● **WHAT YOU NEED TO DO**: Copy the following records line for line, with no changes.

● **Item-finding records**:

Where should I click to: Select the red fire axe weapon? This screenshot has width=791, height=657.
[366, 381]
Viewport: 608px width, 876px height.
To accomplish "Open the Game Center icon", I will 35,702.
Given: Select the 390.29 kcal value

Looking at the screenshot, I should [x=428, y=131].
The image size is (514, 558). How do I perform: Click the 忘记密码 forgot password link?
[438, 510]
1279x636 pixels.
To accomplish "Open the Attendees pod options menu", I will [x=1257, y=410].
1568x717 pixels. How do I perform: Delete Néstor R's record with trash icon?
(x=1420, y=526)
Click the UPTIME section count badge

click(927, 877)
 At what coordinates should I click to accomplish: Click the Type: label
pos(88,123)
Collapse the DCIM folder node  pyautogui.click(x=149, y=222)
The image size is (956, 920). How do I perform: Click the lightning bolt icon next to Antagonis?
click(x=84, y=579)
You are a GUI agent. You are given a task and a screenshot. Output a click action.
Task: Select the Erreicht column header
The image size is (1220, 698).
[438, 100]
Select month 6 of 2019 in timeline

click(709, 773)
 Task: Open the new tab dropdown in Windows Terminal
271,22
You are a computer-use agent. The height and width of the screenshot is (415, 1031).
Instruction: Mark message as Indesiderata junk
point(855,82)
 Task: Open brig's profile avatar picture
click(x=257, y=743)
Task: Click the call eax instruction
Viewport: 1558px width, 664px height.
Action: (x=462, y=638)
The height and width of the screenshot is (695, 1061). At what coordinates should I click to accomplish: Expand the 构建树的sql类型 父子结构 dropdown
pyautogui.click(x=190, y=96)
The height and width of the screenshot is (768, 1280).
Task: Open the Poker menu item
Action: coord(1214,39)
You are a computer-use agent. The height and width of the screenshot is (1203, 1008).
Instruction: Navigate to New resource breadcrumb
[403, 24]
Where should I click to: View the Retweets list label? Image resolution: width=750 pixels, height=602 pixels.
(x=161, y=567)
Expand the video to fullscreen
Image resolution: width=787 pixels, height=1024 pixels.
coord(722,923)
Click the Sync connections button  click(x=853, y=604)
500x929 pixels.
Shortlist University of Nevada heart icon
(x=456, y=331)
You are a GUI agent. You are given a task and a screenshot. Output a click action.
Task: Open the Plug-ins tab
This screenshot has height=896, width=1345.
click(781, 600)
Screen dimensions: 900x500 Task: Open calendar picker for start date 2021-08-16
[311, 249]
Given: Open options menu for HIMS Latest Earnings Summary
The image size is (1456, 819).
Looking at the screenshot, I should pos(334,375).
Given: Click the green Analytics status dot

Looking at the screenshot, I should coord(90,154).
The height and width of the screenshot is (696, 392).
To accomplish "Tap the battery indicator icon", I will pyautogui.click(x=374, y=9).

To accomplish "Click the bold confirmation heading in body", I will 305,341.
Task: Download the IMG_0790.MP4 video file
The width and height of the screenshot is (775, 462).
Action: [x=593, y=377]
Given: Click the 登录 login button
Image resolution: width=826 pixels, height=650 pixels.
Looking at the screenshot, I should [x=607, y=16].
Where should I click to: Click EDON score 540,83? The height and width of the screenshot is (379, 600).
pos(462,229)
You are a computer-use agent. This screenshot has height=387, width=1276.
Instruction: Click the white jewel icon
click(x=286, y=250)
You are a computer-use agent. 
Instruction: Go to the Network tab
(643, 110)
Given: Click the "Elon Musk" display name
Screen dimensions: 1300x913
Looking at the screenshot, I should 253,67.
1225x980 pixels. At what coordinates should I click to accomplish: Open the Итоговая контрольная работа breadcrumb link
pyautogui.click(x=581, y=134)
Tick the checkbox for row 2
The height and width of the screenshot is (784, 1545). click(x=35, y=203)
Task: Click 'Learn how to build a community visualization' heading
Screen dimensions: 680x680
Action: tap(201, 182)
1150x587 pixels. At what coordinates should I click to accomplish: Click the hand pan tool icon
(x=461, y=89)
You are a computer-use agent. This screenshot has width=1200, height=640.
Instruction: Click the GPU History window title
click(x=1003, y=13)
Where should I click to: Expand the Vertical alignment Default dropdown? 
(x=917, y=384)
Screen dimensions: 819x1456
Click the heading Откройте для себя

● **EXERCISE SOLUTION**:
Where should I click to: Select the red fire axe weapon? This screenshot has width=791, height=657.
[366, 381]
Viewport: 608px width, 876px height.
To accomplish "Open the Game Center icon", I will 35,702.
Given: Select the 390.29 kcal value

Looking at the screenshot, I should [x=428, y=131].
The image size is (514, 558). How do I perform: Click the 忘记密码 forgot password link?
[438, 510]
1279x636 pixels.
To accomplish "Open the Attendees pod options menu", I will [x=1257, y=410].
1568x717 pixels. How do I perform: Delete Néstor R's record with trash icon?
(x=1420, y=526)
Click the UPTIME section count badge

click(927, 877)
 At what coordinates should I click to accomplish: Click the Type: label
pos(88,123)
Collapse the DCIM folder node  pyautogui.click(x=149, y=222)
The image size is (956, 920). How do I perform: Click the lightning bolt icon next to Antagonis?
click(x=84, y=579)
You are a GUI agent. You are given a task and a screenshot. Output a click action.
Task: Select the Erreicht column header
The image size is (1220, 698).
[438, 100]
Select month 6 of 2019 in timeline

click(709, 773)
 Task: Open the new tab dropdown in Windows Terminal
271,22
You are a computer-use agent. The height and width of the screenshot is (415, 1031).
Instruction: Mark message as Indesiderata junk
point(855,82)
 Task: Open brig's profile avatar picture
click(x=257, y=743)
Task: Click the call eax instruction
Viewport: 1558px width, 664px height.
Action: (x=462, y=638)
The height and width of the screenshot is (695, 1061). At what coordinates should I click to accomplish: Expand the 构建树的sql类型 父子结构 dropdown
pyautogui.click(x=190, y=96)
The height and width of the screenshot is (768, 1280).
Task: Open the Poker menu item
Action: coord(1214,39)
You are a computer-use agent. The height and width of the screenshot is (1203, 1008).
Instruction: Navigate to New resource breadcrumb
[403, 24]
Where should I click to: View the Retweets list label? Image resolution: width=750 pixels, height=602 pixels.
(x=161, y=567)
Expand the video to fullscreen
Image resolution: width=787 pixels, height=1024 pixels.
coord(722,923)
Click the Sync connections button  click(x=853, y=604)
500x929 pixels.
Shortlist University of Nevada heart icon
(x=456, y=331)
You are a GUI agent. You are given a task and a screenshot. Output a click action.
Task: Open the Plug-ins tab
This screenshot has height=896, width=1345.
click(781, 600)
Screen dimensions: 900x500 Task: Open calendar picker for start date 2021-08-16
[311, 249]
Given: Open options menu for HIMS Latest Earnings Summary
The image size is (1456, 819).
Looking at the screenshot, I should pos(334,375).
Given: Click the green Analytics status dot

Looking at the screenshot, I should coord(90,154).
The height and width of the screenshot is (696, 392).
To accomplish "Tap the battery indicator icon", I will pyautogui.click(x=374, y=9).

To accomplish "Click the bold confirmation heading in body", I will 305,341.
Task: Download the IMG_0790.MP4 video file
The width and height of the screenshot is (775, 462).
Action: [x=593, y=377]
Given: Click the 登录 login button
Image resolution: width=826 pixels, height=650 pixels.
Looking at the screenshot, I should [x=607, y=16].
Where should I click to: Click EDON score 540,83? The height and width of the screenshot is (379, 600).
pos(462,229)
You are a computer-use agent. This screenshot has height=387, width=1276.
Instruction: Click the white jewel icon
click(x=286, y=250)
You are a computer-use agent. 
Instruction: Go to the Network tab
(643, 110)
Given: Click the "Elon Musk" display name
Screen dimensions: 1300x913
Looking at the screenshot, I should 253,67.
1225x980 pixels. At what coordinates should I click to accomplish: Open the Итоговая контрольная работа breadcrumb link
pyautogui.click(x=581, y=134)
Tick the checkbox for row 2
The height and width of the screenshot is (784, 1545). click(x=35, y=203)
Task: Click 'Learn how to build a community visualization' heading
Screen dimensions: 680x680
Action: tap(201, 182)
1150x587 pixels. At what coordinates should I click to accomplish: Click the hand pan tool icon
(x=461, y=89)
You are a computer-use agent. This screenshot has width=1200, height=640.
Instruction: Click the GPU History window title
click(x=1003, y=13)
Where should I click to: Expand the Vertical alignment Default dropdown? 
(x=917, y=384)
Screen dimensions: 819x1456
Click the heading Откройте для себя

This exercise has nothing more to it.